#### Brief 1
Echo the part of the passage on British science fiction series that opens with the words containing "Ripe with mind" and closes with "region 2 discs.".
#### Brief 2
According to the passage on British science fiction series, which actress got a career boost from Dark Season?

#### Passage to read
• • • • • • •

Today we, as a people, live amongst our technology. It’s all around us: smartphones, tablets, monitors, intelligent cars, sophisticated medical devices, you name it. We embrace it all because it all makes our lives easier, more entertaining, and more fulfilling. But do we really know how it’s affecting us? Shaping us? Changing us? Black Mirror looks to bring these questions to the surface, predicting what could come of us if we slip and let our relationship with technology go too far.
A riveting, prophetic, and at times awakening series, Black Mirror will leave you wanting for more than its two seasons to date. Right now the series has been made available on the Audience network. Otherwise, you’ll need a region-free DVD or Blu-Ray player to play the region 2 discs available for purchase online. If you find yourself in love with this dark take on our technological future, there might be a Series 3 for the show, if it gets the green light.
While we had lame shows like Weird Science during teenage adolescence in the States, British youth got to enjoy gritty, dark Sci-fi thrillers such as Dark Season. Like most English shows, the show was only on for one quick season. But the adventures of the kids and their foiling of the villainous Mr. Eldritch’s schemes helped to gather a solid audience nonetheless. It also gave a career boost to the likes of Kate Winslet.
Most of the Dark Season episodes can be viewed in incremental YouTube splices, or purchased via DVD from outlets like Amazon.
The Day of the Triffids
“All plants move. They don’t usually pull themselves out of the ground and chase you.”
Well before M. Night Shyamalan made plants kill via sneaky airborne neurotoxins in 2008, for over 40 years the Brits were making plants walking, stalking, visible killers. In particular, the Triffids from The Day of the Triffids universe. Normally relegated to harvesting for oil, the man-eating, stinger-equipped, giant plants escape their confines after a meteor crash renders most of humanity blind. The few uninfected with sight-loss must find a way to save both themselves and the rest of mankind while the plants wreak havoc.
Nothing can compare to the Martian sound effects and old 50’s style scares of the 1962 full length movie version of The Day of the Triffids. But the 1981 and 2009 TV series based on it are also worth a look, as they have a little more modern eeriness. All are available on DVD.
What do you get when you cross War of the Worlds with Falling Skies? The Tripods, that’s what. Borrowing from the former and likely inspiring the latter, The Tripods imagines a world in which aliens have taken over Earth and enslaved mankind. The humans are inescapably in servitude to the blubbery aliens and their high-tech tripods machines, and must do their bidding or die. That is, until two young men make a break for it after hearing whispers that a band of humans may have found a way to combat the space invaders.
Ripe with mind control devices, alien resistance rebels, a compelling story, and decent special effects for the time, The Tripods deviated from many of the more conventional 80s Sci-fi ideas, such as the trend to use more humanoid aliens. The result was a captivating series that has been missed ever since.
Despite not coming to a full-on conclusion (the series was abruptly cancelled before a third season was made), the show has since garnered a cult following of sorts by Sci-fi fans around the world. You can get both seasons on DVD in a box set. Though, like Black Mirror, your player will need to read region 2 discs.
American Sci-fi shows are fun. But if you’re looking for something a little different, a little more British, or a little more obscure to get into, then try out one of these treasures. From space and dystopian alternative universes to aliens and mind-bending situations—or all of these—there’s one that delivers that particular Sci-fi goodness you’re looking for.
Who knows? Like one enough and watching might just become a new holiday tradition.

• • • • • • •

Data excerpts

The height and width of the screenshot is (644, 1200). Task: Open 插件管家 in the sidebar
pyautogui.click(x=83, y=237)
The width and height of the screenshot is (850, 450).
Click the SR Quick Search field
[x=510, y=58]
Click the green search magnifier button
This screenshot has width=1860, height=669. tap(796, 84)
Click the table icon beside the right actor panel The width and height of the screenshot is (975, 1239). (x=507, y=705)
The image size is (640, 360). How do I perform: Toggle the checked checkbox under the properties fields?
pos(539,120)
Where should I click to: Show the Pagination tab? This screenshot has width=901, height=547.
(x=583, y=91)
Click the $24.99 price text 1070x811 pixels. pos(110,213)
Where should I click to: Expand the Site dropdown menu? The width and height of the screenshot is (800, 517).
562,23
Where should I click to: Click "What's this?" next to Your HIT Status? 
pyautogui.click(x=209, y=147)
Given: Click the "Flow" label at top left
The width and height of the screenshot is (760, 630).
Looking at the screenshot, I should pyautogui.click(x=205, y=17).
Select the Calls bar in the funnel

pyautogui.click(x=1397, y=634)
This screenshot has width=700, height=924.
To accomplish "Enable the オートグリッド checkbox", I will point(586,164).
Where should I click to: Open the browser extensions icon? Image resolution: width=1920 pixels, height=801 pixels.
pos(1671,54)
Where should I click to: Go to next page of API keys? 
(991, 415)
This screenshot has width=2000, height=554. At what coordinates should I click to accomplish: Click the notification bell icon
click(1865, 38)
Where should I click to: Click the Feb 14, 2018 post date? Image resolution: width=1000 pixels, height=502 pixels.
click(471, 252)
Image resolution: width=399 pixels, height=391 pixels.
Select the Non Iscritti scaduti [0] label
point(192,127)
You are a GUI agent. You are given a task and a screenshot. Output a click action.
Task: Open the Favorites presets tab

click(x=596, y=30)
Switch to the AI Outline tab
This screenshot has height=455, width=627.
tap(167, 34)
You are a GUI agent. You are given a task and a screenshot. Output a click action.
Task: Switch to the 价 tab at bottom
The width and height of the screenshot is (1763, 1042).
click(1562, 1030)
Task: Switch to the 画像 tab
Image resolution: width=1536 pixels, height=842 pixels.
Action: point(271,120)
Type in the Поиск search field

• • • • • • •

#### Your solution 1
Ripe with mind control devices, alien resistance rebels, a compelling story, and decent special effects for the time, The Tripods deviated from many of the more conventional 80s Sci-fi ideas, such as the trend to use more humanoid aliens. The result was a captivating series that has been missed ever since.
Despite not coming to a full-on conclusion (the series was abruptly cancelled before a third season was made), the show has since garnered a cult following of sorts by Sci-fi fans around the world. You can get both seasons on DVD in a box set. Though, like Black Mirror, your player will need to read region 2 discs.

#### Your solution 2
Kate Winslet